Source: Images courtesy of Sally DeNotta, University of Florida, USA.

With most CNS malformations, the CSF analysis will be normal, although those anomalies that result in tethering of neural tissues such as complex vertebral deformations can result in progressive disease with ongoing traction injury to CNS neural tissues during growth, thus potentially resulting in CSF changes consistent with trauma. If a malformation of the calvaria or vertebral column damages underlying nervous tissue, the CSF may reflect compression with evidence of subtle hemorrhage.

Infectious diseases can result in CSF pleocytosis and the elevation of protein content. The cell type present varies considerably, but generally neutrophils predominate with bacterial diseases and small mononuclear cells with viral diseases. Notable exceptions to this are high neutrophil numbers with Eastern equine encephalitis and high mononuclear cell numbers with listeriosis and equine neuroborreliosis. Fungal and protozoal diseases usually cause mixed cell responses. Protozoal, and particularly helminth parasite infestations, may produce an eosinophilic and neutrophilic response in the CSF, as well as hemorrhage. In contrast to bacterial meningitis where the neutrophils are degenerate and show toxic changes, with parasitic invasions and specific viral diseases the polymorphonuclear cells are nondegenerate and multilobulated due to their age. In most chronic inflammatory states and in diseases in which there is much CNS tissue necrosis, the CSF can contain many large mononuclear cells or macrophages.

Although immune‐associated CNS disorders such as canine steroid‐responsive meningitis have not yet been reported in large animals, there would be an expected modest pleocytosis, usually mononuclear, and, extrapolating from canine practice, it may well be worth sampling CSF from both the cervical and lumbar regions to maximize the likelihood of identifying the major CSF cytologic response.51 This recommendation also likely holds true for many of the infectious spinal disorders.

With traumatic injury to the CNS, there is often some hemorrhage into the CSF with resulting yellow discoloration that can persist for days after the insult. This xanthochromia remains after red cells have been centrifuged off. Neutrophils, not showing toxic changes, followed by macrophages, will usually appear in the CSF in response to hemorrhage.
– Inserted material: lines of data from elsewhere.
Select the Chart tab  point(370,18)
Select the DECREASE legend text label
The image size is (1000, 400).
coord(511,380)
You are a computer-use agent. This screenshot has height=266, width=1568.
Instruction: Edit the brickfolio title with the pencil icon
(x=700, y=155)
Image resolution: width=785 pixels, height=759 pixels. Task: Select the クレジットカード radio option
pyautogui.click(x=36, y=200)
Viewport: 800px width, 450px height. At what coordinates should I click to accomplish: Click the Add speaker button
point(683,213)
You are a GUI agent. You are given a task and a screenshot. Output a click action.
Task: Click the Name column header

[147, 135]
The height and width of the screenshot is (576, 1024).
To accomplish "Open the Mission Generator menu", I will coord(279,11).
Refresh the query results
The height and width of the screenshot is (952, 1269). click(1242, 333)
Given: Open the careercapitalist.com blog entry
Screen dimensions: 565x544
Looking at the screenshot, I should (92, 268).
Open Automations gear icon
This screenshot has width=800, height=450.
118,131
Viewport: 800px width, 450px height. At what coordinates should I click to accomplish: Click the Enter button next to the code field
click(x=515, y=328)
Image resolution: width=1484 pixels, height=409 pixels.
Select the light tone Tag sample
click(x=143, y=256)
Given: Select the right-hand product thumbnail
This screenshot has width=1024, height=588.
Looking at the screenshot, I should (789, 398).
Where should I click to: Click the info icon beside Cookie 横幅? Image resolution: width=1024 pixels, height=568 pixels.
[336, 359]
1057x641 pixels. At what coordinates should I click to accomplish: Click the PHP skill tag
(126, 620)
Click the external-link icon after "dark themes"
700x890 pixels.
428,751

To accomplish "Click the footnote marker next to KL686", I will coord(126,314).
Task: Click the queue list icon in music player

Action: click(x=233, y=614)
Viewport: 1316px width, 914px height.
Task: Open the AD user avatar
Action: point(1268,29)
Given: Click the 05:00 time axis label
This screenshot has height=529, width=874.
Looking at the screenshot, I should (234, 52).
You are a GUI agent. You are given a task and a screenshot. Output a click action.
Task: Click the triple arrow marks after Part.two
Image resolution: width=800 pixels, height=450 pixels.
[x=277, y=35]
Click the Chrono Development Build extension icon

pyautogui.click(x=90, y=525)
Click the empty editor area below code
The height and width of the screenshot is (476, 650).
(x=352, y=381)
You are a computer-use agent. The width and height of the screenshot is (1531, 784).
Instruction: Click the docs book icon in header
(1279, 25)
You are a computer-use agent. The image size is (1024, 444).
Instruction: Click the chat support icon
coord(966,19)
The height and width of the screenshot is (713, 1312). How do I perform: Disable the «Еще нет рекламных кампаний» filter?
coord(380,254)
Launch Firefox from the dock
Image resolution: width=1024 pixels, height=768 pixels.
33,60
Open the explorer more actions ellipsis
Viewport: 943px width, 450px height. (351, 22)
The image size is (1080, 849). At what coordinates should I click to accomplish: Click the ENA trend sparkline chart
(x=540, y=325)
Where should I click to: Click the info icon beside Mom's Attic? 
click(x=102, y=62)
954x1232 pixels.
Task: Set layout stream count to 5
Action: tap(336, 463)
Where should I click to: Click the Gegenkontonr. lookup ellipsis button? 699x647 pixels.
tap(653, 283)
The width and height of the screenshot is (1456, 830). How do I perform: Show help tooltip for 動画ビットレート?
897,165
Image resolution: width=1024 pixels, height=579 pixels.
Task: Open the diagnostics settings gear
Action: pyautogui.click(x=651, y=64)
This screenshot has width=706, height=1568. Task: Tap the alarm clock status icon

In most toxic, nutritional, and metabolic neurologic diseases, the results of routine CSF analyses are generally normal. However, for those diseases in which there can be considerable tissue destruction, such as lead poisoning, sodium salt/water intoxication and polioencephalomalacia in ruminants, and moldy corn‐associated leukoencephalomalacia in horses, there may be some protein leakage into, and a mononuclear cell response within, the CSF.

Typically, there is leakage of protein and some xanthochromia without any significant pleocytosis in many vascular diseases. If the hemorrhage is large, then neutrophils and macrophages may also be seen.

Primary genetic (degenerative) diseases do not typically cause any changes in CSF constituents, and most frequently, the CSF analysis is normal. Early in the course of cell degeneration and especially in very young patients, some protein and even cellular response may be expected. Those resulting in the accumulation of products such as occurs in the storage diseases may result in macrophages containing waste material in the CNS and thence in CSF.

Neoplasms can act like other space‐occupying lesions, such as abscesses, granulomas (such as cholesterinic granulomas in horses) and hematomas, and can increase intracranial pressure. The most frequent CSF change in patients with neoplasia is a slight elevation in protein content. Sometimes there is evidence of mild injury, xanthochromia, and a few macrophages. Rarely, there have been atypical lymphocytes detected in CSF from cattle with CNS lymphosarcoma. Atypical cells such as melanoblasts have been detected in CSF samples, but it is worth considering whether such cells may have been disrupted from meningeal sites during the course of CSF collection.

Because of the lymphatic‐like drainage system of the CNS from perivascular and Virchow–Robin spaces ultimately to the subarachnoid space, any process that is contained within the parenchyma of the CNS may ultimately cause the leakage of pigments or protein, or the exfoliation of cells into the CSF.